Ty Cobb (TRADING CARD DB)

May 13, 1911: Ty Cobb’s 5 RBIs not enough to withstand Red Sox comeback

This article was written by Bill Nowlin

Ty Cobb (TRADING CARD DB)The 1911 Boston Red Sox were nothing to write home about. They finished tied for fourth place with the Chicago White Sox, both 24 games behind the pennant-winning Philadelphia Athletics. Any Red Sox fan who happened to be in Detroit’s Bennett Park, though, on this Saturday afternoon might have written back to Boston about this one.

Ed Willett pitched for Hughie Jennings and the Detroit Tigers. He gave up one run in the first inning but didn’t give up another until the sixth. By that point, it looked as though he had the game well in hand.

Ed Karger, a left-hander, started for the Red Sox. He held the 1-0 edge until the bottom of the third but then saw the Tigers erupt for six runs. Catcher Oscar Stanage started the inning with a solo home run over the bleacher screen in left field, tying the game.

The next three batters reached base, and center fielder Ty Cobb drove them all in with a grand slam over the fence in right field that all news accounts of the game declared to be the longest hit to date at Bennett Park, and one of the longest ever hit in the American League.

Detroit did not stop there. Third baseman Sam Crawford singled and made it all the way to third base on a bad throw from Boston center fielder Tris Speaker. He scored, too, on a sacrifice fly to right by second baseman Jim Delahanty. The Tigers led 6-1.

The Tigers added two more in the fourth and yet two more in the fifth. Left fielder Delos Drake tripled in the fourth, driving in Stanage, who had singled. Shortstop Donie Bush then singled in Drake. Three Boston errors in the fifth combined with two singles for two more Tigers runs. Detroit’s lead was now 10-1.

The Red Sox got a pair of runs back in the top of the sixth (on singles by Duffy Lewis, Rip Williams, Bill Carrigan, and pinch-hitter Jack Thoney) and one more in the seventh on a double by Lewis and a single by Clyde Engle, but the score was still a pretty hopeless 10-4, Detroit, heading into the ninth inning.

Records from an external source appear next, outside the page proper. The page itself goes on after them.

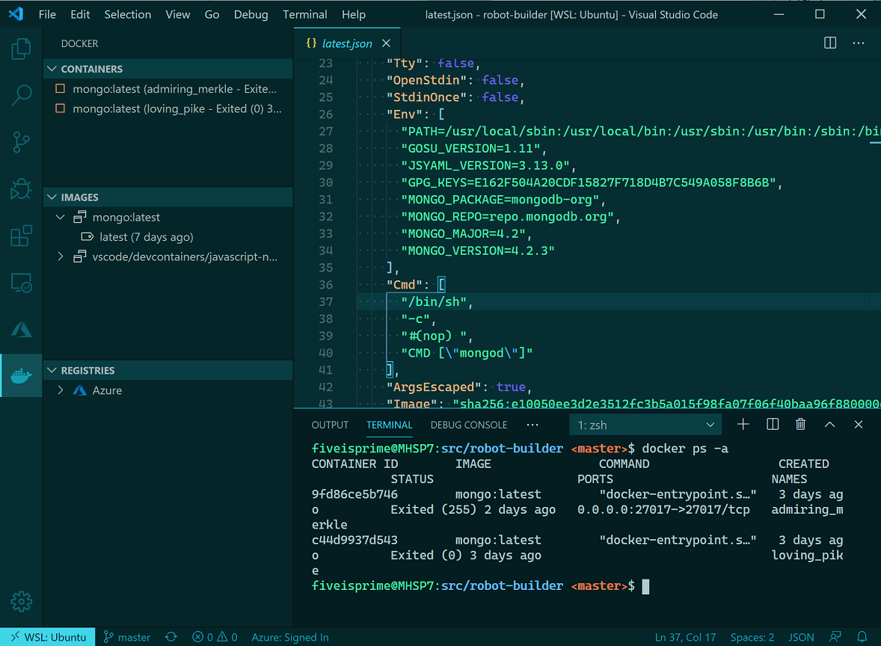Split the editor to the right
The width and height of the screenshot is (881, 646).
tap(830, 43)

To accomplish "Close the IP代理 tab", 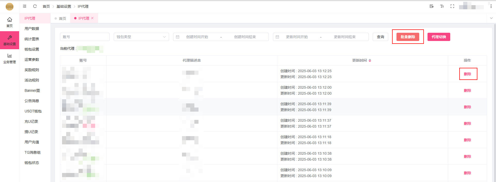I will [x=92, y=18].
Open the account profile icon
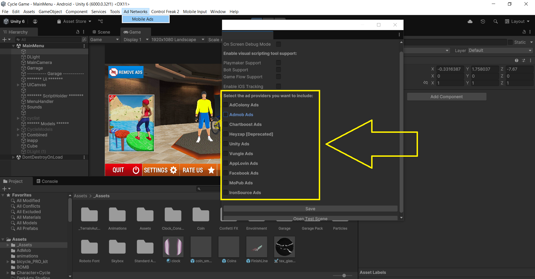 tap(35, 21)
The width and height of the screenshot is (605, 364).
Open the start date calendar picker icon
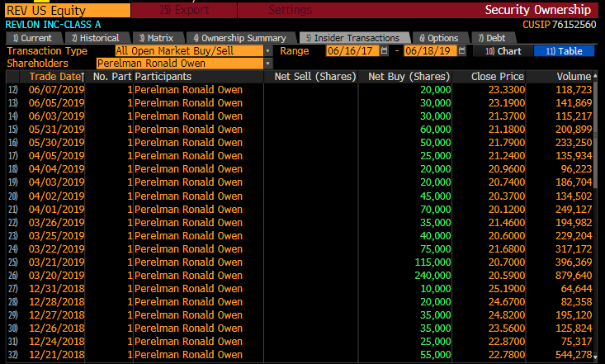pos(385,51)
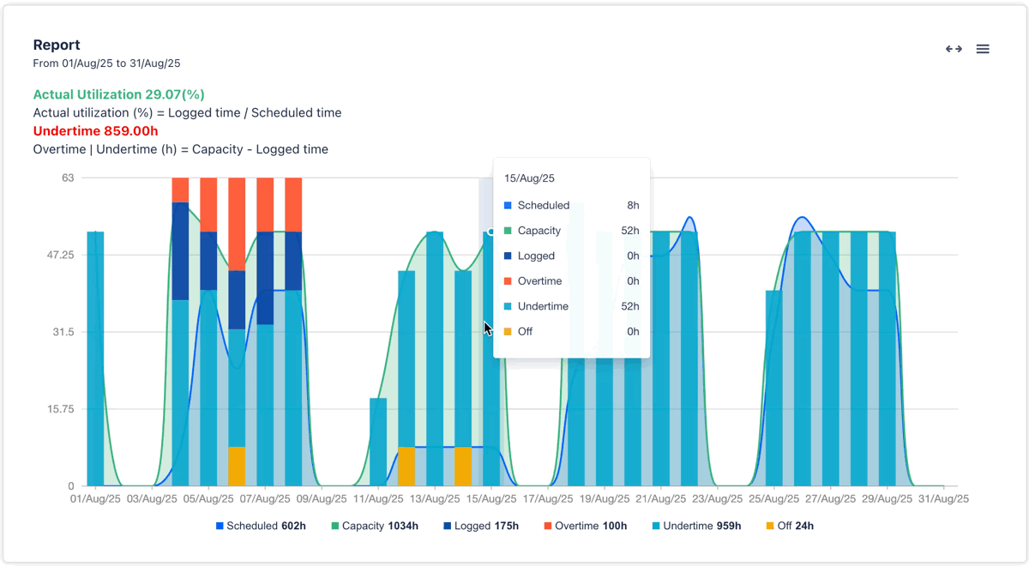Click the horizontal expand arrows icon

954,49
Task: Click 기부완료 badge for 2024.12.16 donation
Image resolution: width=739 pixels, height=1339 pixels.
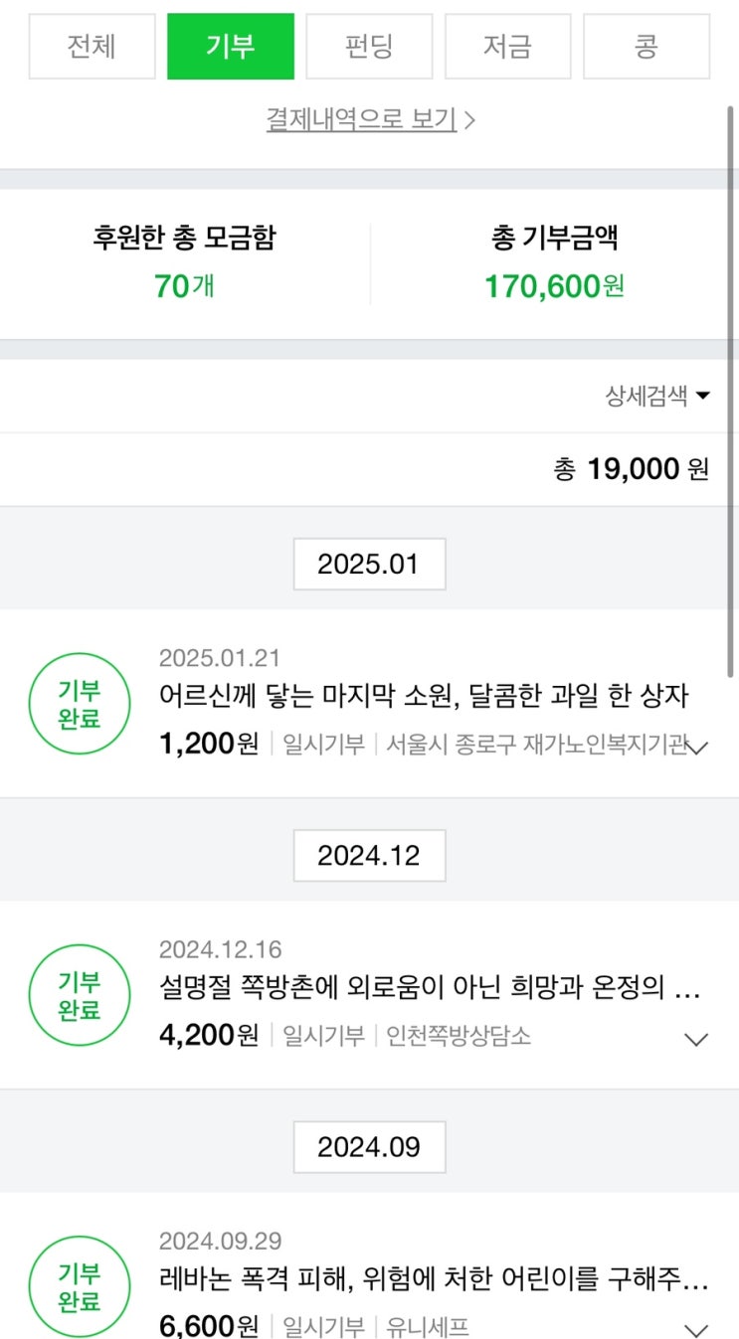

Red Sox manager Patsy Donovan had used three pitchers — Karger, Charley Hall, and Jack Killilay.

Willett seemed to have everything under control. The Red Sox went down in order in the eighth without getting a ball out of the infield.

The top of the ninth seemed similarly unpromising for Boston when Harry Hooper made the first out. But Gardner singled to shortstop, and Speaker also singled. Duffy Lewis hit a home run, a ball that got past Cobb and rolled to the center-field fence. Detroit’s lead was down to 10-7.

Clyde Engle singled to center and then took third on Heinie Wagner’s single. Ralph Works relieved Willett. Williams swung at the first pitch and singled past third base, driving in Engle.

The tying run was on first, but Bill Carrigan popped up to short for the second out. Pinch-hitting for Killilay was Joe Riggert, playing in just his third big-league game. Fans began to edge toward the exits.

But Riggert tripled, a “shrieking three-bagger over Crawford’s head,” driving in Wagner and Williams to tie the game.1 The Boston Globe reported “great uneasiness in the grandstands.”2 Hooper grounded to Delahanty at second base, but he fumbled the ball, allowing Riggert to score the go-ahead run. Gardner grounded out to first base, but it was a seven-run ninth inning. The Red Sox had an 11-10 lead.

Detroit tied it in the bottom of the ninth off Killilay’s replacement, Smoky Joe Wood. They got the run on a Texas Leaguer by Bush and then a double off the left-field screen by Ty Cobb, for his fifth run batted in of the game.

An intentional walk put Sam Crawford on first base, but then he and Cobb executed a double steal. Detroit had runners on second and third with one out. Cobb had stolen home and won the Tigers’ game, 6-5, against New York just the day before, but now there were so many other possibilities to bring him home and gain another victory.

Delahanty was walked intentionally to load the bases. Boston’s biggest defensive play of the game followed. Wood struck out pinch-hitter Boss Schmidt; Carrigan fired the ball to Engle at third and caught Cobb off the base. The game was headed for extra innings.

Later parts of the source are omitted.